# [EXCERPT PROVIDED]
====================

# is teak oil safe 4 cutting boards?



## bodymanbob

so is teak oil safe for cutting boards? if not what is?


----------



## LeeBarker

Mineral oil. No odor, and it won't go rancid.

You'll find it in the laxative section at Safeway. Warm it gently until it's thin (not in a microwave oven!) and apply it until it puddles, adding to the places where it's absorbed. Let it sit for 15 minutes and wipe off the excess.

Repeat twice a year.

Kindly,

Lee Barker


----------



## bodymanbob

thank you


----------



## Doss

You can also use something like Howards which is a combo of beeswax and orange oil. It goes by the name of butcher block conditioner or something like that.


----------



## Charlie5791

pure tung oil is also a food safe finish. 
For a cutting board, I'd stay with mineral oil though. For a butcherblock countertop I use a thinned tung oil.

I LIKE the smell of tung oil!


----------



## pmayer

walnut oil is also a good choice if you don't have tree nut allergies. it is food safe since it is actually food. 

It is one of the few oils that actually cures, so it will last longer between applications than mineral oil.

Lots of people also use salad bowl finish. I love this stuff for kitchen utensils and bowls, but I don't like to put it on cutting boards because the surface gets hacked up from the blade.


----------



## ClintSearl

There's no such thing as "teak oil finish" because the oil that naturally occurs in teak never gets extracted. Products labeled as "Teak Oil" are most likely combimations of drying oils based on boiled linseed oil, which ain't the best thing to put on a cutting board.

====================

# [YOUR TASKS]
1) Decide whether each statement agrees with the cutting-board oil thread. Answer yes or no for each, and quote the words from the thread that settle it.
(a) The thread advises warming mineral oil in a microwave oven.
(b) Walnut oil is said to last longer between applications than mineral oil.
(c) Charlie5791 would choose tung oil over mineral oil for a cutting board.
2) From the cutting-board oil thread, retype the passage that starts at the words "It is one of" and ends after "a cutting board.".

# [DATASET SECTION]
====================

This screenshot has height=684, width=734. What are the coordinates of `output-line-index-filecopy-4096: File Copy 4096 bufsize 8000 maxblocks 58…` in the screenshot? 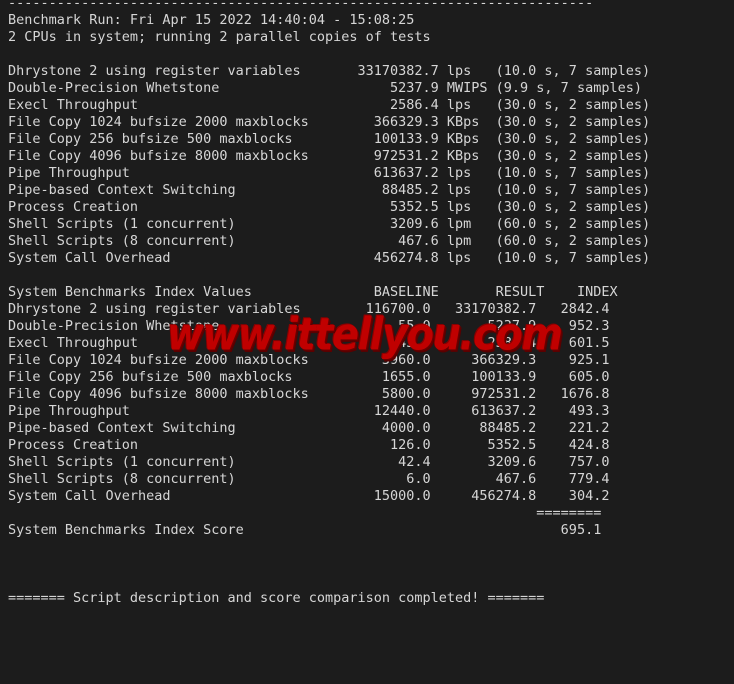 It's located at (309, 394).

====================

# [ANSWERS BY ITEM NUMBER]
1)
(a) No: "Warm it gently until it's thin (not in a microwave oven!)"
(b) Yes: "so it will last longer between applications than mineral oil."
(c) No: "For a cutting board, I'd stay with mineral oil though."

2)
It is one of the few oils that actually cures, so it will last longer between applications than mineral oil.

Lots of people also use salad bowl finish. I love this stuff for kitchen utensils and bowls, but I don't like to put it on cutting boards because the surface gets hacked up from the blade.


----------



## ClintSearl

There's no such thing as "teak oil finish" because the oil that naturally occurs in teak never gets extracted. Products labeled as "Teak Oil" are most likely combimations of drying oils based on boiled linseed oil, which ain't the best thing to put on a cutting board.